◆ **Task objective**
Copy out the records below, swapping each "a particular element" for "a specific element" and keeping everything else the same.

- Opening Delimiter -

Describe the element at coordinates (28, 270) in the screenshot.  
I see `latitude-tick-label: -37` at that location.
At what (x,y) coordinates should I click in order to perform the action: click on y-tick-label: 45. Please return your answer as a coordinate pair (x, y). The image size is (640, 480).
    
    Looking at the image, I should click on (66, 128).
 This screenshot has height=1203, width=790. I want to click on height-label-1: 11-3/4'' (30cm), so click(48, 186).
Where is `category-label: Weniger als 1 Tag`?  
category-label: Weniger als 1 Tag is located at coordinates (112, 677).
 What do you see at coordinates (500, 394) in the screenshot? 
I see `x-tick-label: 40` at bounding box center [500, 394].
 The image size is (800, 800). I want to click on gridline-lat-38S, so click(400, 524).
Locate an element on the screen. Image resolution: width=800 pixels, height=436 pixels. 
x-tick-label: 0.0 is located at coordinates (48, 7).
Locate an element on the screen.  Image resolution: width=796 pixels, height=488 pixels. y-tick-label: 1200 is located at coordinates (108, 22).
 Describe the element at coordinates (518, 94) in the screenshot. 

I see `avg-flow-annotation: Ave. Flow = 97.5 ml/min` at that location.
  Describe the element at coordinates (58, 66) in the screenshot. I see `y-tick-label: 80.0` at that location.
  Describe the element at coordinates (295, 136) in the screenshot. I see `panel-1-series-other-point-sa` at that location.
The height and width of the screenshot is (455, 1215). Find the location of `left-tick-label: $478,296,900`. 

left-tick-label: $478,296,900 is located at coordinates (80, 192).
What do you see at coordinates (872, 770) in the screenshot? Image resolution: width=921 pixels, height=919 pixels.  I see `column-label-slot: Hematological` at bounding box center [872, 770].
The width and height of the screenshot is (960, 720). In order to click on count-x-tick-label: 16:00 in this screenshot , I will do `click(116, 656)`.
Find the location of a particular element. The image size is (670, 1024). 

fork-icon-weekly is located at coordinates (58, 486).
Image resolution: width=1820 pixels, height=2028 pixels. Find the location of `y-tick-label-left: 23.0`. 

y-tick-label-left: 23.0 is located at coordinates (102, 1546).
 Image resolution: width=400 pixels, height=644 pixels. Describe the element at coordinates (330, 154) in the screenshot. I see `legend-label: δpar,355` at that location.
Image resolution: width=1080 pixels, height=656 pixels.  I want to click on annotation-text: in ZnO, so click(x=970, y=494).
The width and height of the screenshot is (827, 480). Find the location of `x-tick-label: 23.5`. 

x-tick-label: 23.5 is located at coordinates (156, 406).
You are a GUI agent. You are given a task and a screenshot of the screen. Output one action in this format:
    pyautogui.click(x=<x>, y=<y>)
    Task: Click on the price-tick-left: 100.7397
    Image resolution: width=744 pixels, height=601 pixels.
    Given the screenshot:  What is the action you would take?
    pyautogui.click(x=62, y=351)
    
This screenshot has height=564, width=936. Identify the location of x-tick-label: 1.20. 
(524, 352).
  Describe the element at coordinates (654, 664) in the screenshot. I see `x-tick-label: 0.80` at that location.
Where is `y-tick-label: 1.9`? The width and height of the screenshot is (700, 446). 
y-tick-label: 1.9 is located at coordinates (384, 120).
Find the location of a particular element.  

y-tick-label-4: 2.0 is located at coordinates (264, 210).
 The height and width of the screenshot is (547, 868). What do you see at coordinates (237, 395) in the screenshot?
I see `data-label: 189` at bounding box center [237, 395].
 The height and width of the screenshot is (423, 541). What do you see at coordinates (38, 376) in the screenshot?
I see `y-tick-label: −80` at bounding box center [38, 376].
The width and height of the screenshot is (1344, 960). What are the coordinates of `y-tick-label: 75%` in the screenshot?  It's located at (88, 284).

- Closing Delimiter -

◆ **Final answer**
Describe the element at coordinates (28, 270) in the screenshot.  
I see `latitude-tick-label: -37` at that location.
At what (x,y) coordinates should I click in order to perform the action: click on y-tick-label: 45. Please return your answer as a coordinate pair (x, y). The image size is (640, 480).
    
    Looking at the image, I should click on (66, 128).
 This screenshot has height=1203, width=790. I want to click on height-label-1: 11-3/4'' (30cm), so click(48, 186).
Where is `category-label: Weniger als 1 Tag`?  
category-label: Weniger als 1 Tag is located at coordinates (112, 677).
 What do you see at coordinates (500, 394) in the screenshot? 
I see `x-tick-label: 40` at bounding box center [500, 394].
 The image size is (800, 800). I want to click on gridline-lat-38S, so click(400, 524).
Locate an element on the screen. Image resolution: width=800 pixels, height=436 pixels. 
x-tick-label: 0.0 is located at coordinates (48, 7).
Locate an element on the screen.  Image resolution: width=796 pixels, height=488 pixels. y-tick-label: 1200 is located at coordinates (108, 22).
 Describe the element at coordinates (518, 94) in the screenshot. 

I see `avg-flow-annotation: Ave. Flow = 97.5 ml/min` at that location.
  Describe the element at coordinates (58, 66) in the screenshot. I see `y-tick-label: 80.0` at that location.
  Describe the element at coordinates (295, 136) in the screenshot. I see `panel-1-series-other-point-sa` at that location.
The height and width of the screenshot is (455, 1215). Find the location of `left-tick-label: $478,296,900`. 

left-tick-label: $478,296,900 is located at coordinates (80, 192).
What do you see at coordinates (872, 770) in the screenshot? Image resolution: width=921 pixels, height=919 pixels.  I see `column-label-slot: Hematological` at bounding box center [872, 770].
The width and height of the screenshot is (960, 720). In order to click on count-x-tick-label: 16:00 in this screenshot , I will do `click(116, 656)`.
Find the location of a specific element. The image size is (670, 1024). 

fork-icon-weekly is located at coordinates (58, 486).
Image resolution: width=1820 pixels, height=2028 pixels. Find the location of `y-tick-label-left: 23.0`. 

y-tick-label-left: 23.0 is located at coordinates (102, 1546).
 Image resolution: width=400 pixels, height=644 pixels. Describe the element at coordinates (330, 154) in the screenshot. I see `legend-label: δpar,355` at that location.
Image resolution: width=1080 pixels, height=656 pixels.  I want to click on annotation-text: in ZnO, so click(x=970, y=494).
The width and height of the screenshot is (827, 480). Find the location of `x-tick-label: 23.5`. 

x-tick-label: 23.5 is located at coordinates (156, 406).
You are a GUI agent. You are given a task and a screenshot of the screen. Output one action in this format:
    pyautogui.click(x=<x>, y=<y>)
    Task: Click on the price-tick-left: 100.7397
    Image resolution: width=744 pixels, height=601 pixels.
    Given the screenshot:  What is the action you would take?
    pyautogui.click(x=62, y=351)
    
This screenshot has height=564, width=936. Identify the location of x-tick-label: 1.20. 
(524, 352).
  Describe the element at coordinates (654, 664) in the screenshot. I see `x-tick-label: 0.80` at that location.
Where is `y-tick-label: 1.9`? The width and height of the screenshot is (700, 446). 
y-tick-label: 1.9 is located at coordinates (384, 120).
Find the location of a specific element.  

y-tick-label-4: 2.0 is located at coordinates (264, 210).
 The height and width of the screenshot is (547, 868). What do you see at coordinates (237, 395) in the screenshot?
I see `data-label: 189` at bounding box center [237, 395].
 The height and width of the screenshot is (423, 541). What do you see at coordinates (38, 376) in the screenshot?
I see `y-tick-label: −80` at bounding box center [38, 376].
The width and height of the screenshot is (1344, 960). What are the coordinates of `y-tick-label: 75%` in the screenshot?  It's located at (88, 284).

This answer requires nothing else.